Rappelons qu’en 1991, dans le Caucase, le gouvernement de la Géorgie, nouvel­lement indépendante lors de l’éclatement de l’Union Soviétique en 15 Républiques, a aboli le statut d’autonomie dont jouissaient l Abkhazie, à l’Ouest, et l’Ossétie du Sud, peuplées de minorités ethniques de religion orthodoxe et dont la langue s’écrit en cyrillique : 500.000 habitants pour l’Abkhazie, au bord de la Mer Noire, et 100.000 habitants pour l’Ossétie du Sud, qui n’est séparée de l’Ossétie du Nord russe que par le col de Darial.

L’Abkhazie et l’Ossétie du Sud ont immédiatement réagi en proclamant leur indépendance, laquelle n’a pas été reconnue par les Nations Unies. Depuis 1994, ces deux régions sont des protectorats de fait de la Russie à qui l’O.N.U. a confié la mission de maintien de l’ordre.

Le conflit s’est envenimé en 2004 avec l’arrivée au pouvoir, suite à une « révo­lution de couleur » (rose) comme en Ukraine (orange), du président ouvertement pro-américain et anti-russe Saakachvili (âgé de 35 ans, et formé dans une université américaine).

Dans les deux semaines qui ont suivi la proclamation de l’indépendance du Kosovo du 17 février 2008, l’Abkhazie et l’Ossétie du Sud ont demandé que leur sécession soit reconnue officiellement par les Nations Unies et le Conseil de l’Eu­rope. Le 20 avril 2008, suite au survol de l’Abkhazie par un drone géorgien, abattu par un avion russe (ou abkhaze, selon les versions), même Washington a demandé à la Géorgie « de ne pas provoquer la Russie ». Celle-ci a massé des renforts, portant à 3.000 hommes l’effectif de la « force de paix » russe en Abkhazie, chargé de faire respecter le cessez-le-feu de 199417.

De même, le Nagorni-Karabakh, enclave arménienne chrétienne-orthodoxe au sein de l’Azerbaïdjan musulman, pourrait être tenté de rejoindre la République d’Arménie, et la Transnistrie russophone quitter la Moldavie de langue roumaine pour rejoindre la Fédération de Russie.
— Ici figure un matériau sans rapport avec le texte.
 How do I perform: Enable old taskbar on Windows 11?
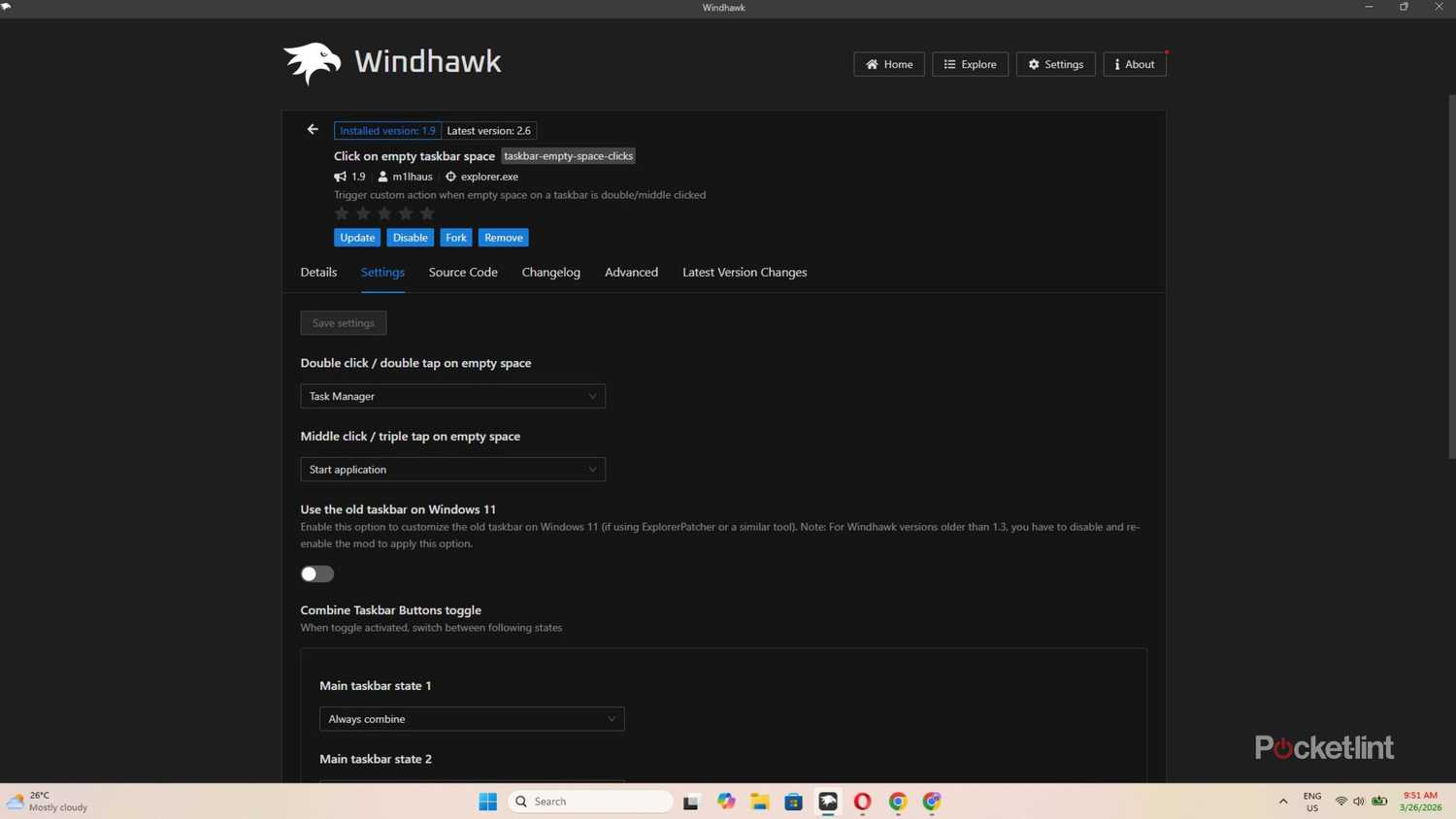tap(316, 573)
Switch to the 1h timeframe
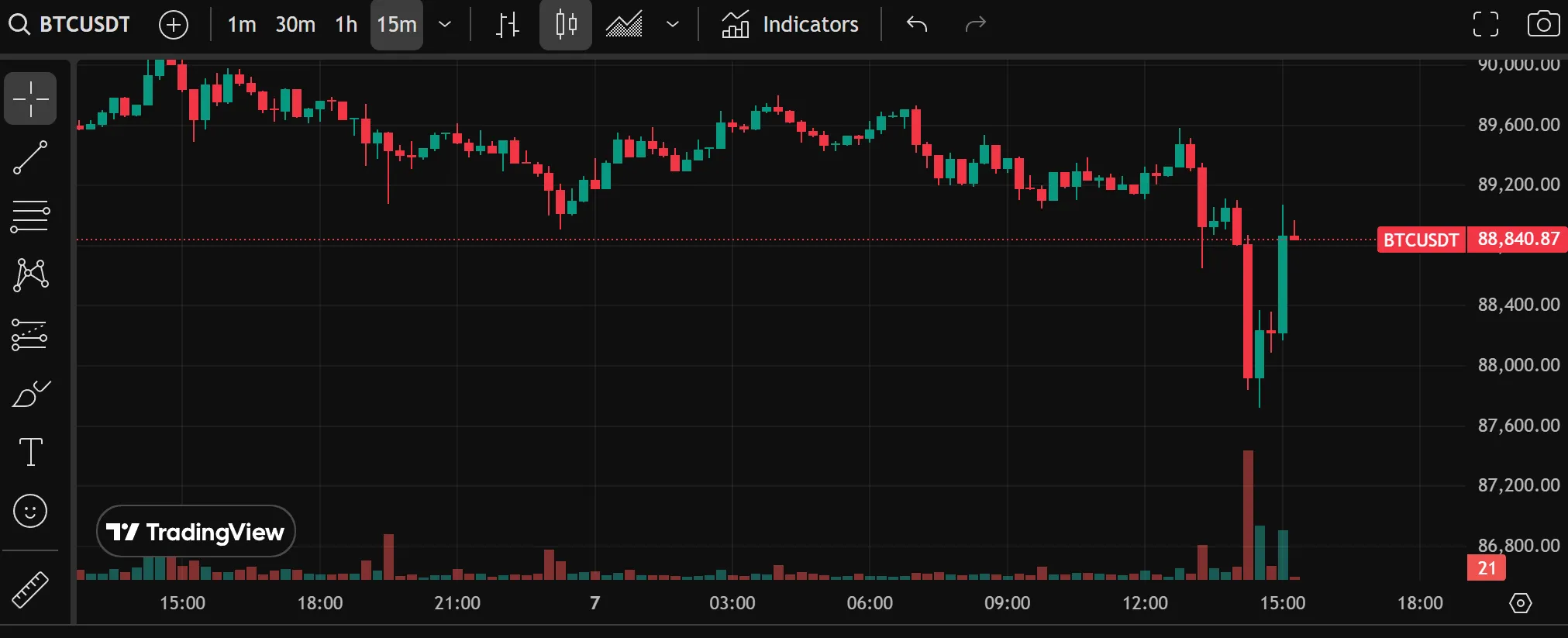Image resolution: width=1568 pixels, height=638 pixels. click(346, 25)
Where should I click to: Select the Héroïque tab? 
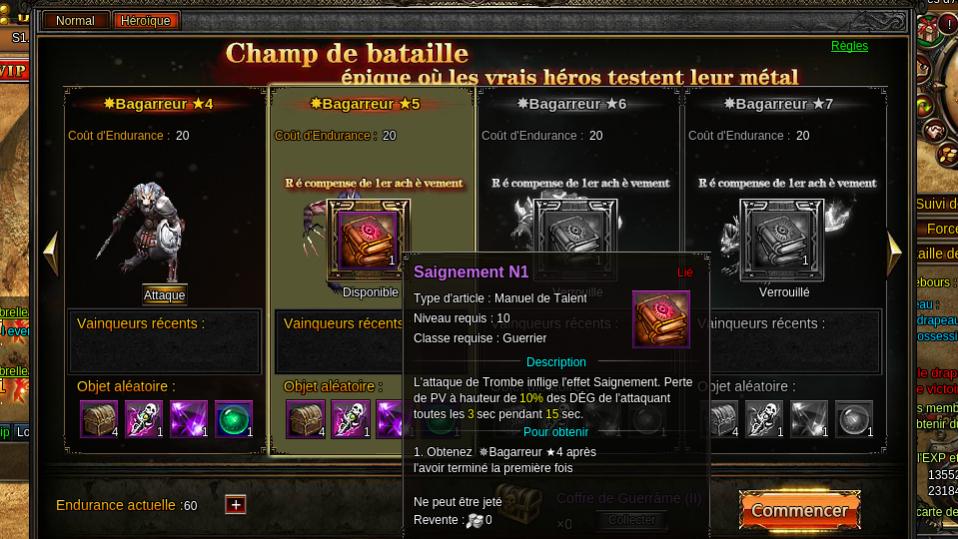click(x=145, y=21)
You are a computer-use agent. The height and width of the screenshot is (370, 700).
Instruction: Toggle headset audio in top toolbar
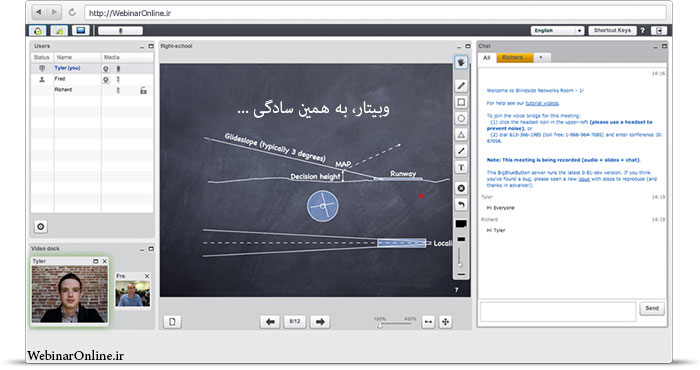pyautogui.click(x=38, y=30)
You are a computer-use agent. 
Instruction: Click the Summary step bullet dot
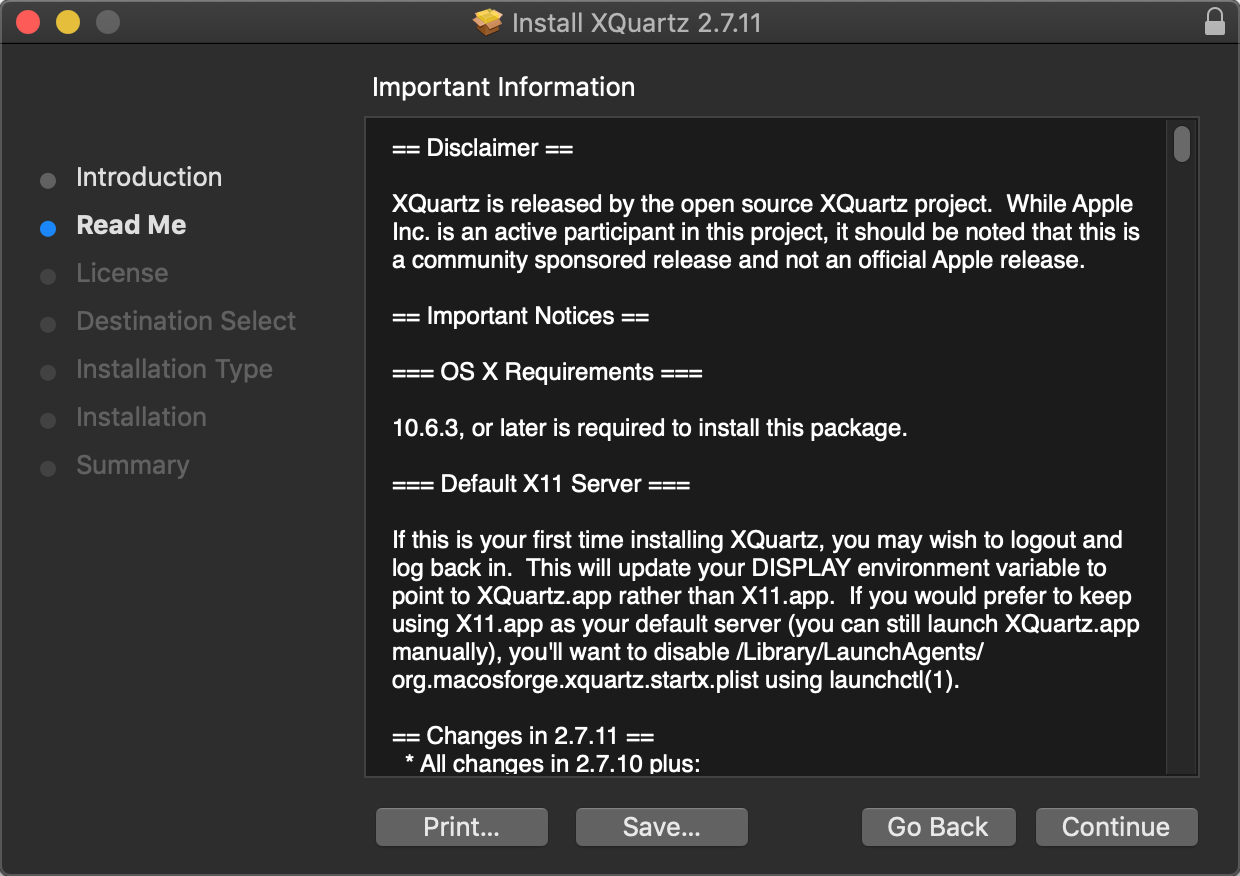[x=48, y=468]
Ceci constituerait un grave revers pour les Etats-Unis et l’O.T.A.N., la Géorgie et l’Azerbaïdjan ayant déjà déposé leur candi­dature à l’entrée dans l’Alliance Atlantique, curieusement étendue jusqu’à la Mer Caspienne…

En Espagne, un dirigeant basque, membre du Parlement, a d’ores et déjà indiqué que la méthode adoptée par les chefs albanais du Kosovo « constituait un excellent exemple de la marche à suivre pour le Pays Basque », qui revendique son indépendance non seulement dans sa partie espagnole, mais aussi dans sa partie française, l’ethnie basque s’étendant, comme l’on sait, de part et d’autre des Pyrénées.

En Amérique du Nord même, la Province francophone du Québec, qui a déjà obtenu 49 % de voix favorables à l’indépendance lors d’un référendum populaire, et imposé l’usage obligatoire de la langue française en 1976, se dit intéressée par ce processus, et menace de faire sécession de la Fédération du Canada à majorité anglophone. « Il faut se réjouir qu’un nouveau peuple devienne libre », a déclaré le 18 février Daniel Turp, porte-parole du Parti Québecois en matière de relations internationales.

 

En Extrême-Orient, Taïwan (l’île de Formose), qui ne constitue qu’une « en­tité » en droit international, non reconnue par les Nations Unies depuis que le siège de la Chine est occupé par le régime de Pékin, mais dont la réussite économique est incontestable, pourrait être tenté par la même démarche, de même que le Tibet, où les évènements récents ont rappelé au monde qu’il était peuplé d’une minorité non-chinoise (Han).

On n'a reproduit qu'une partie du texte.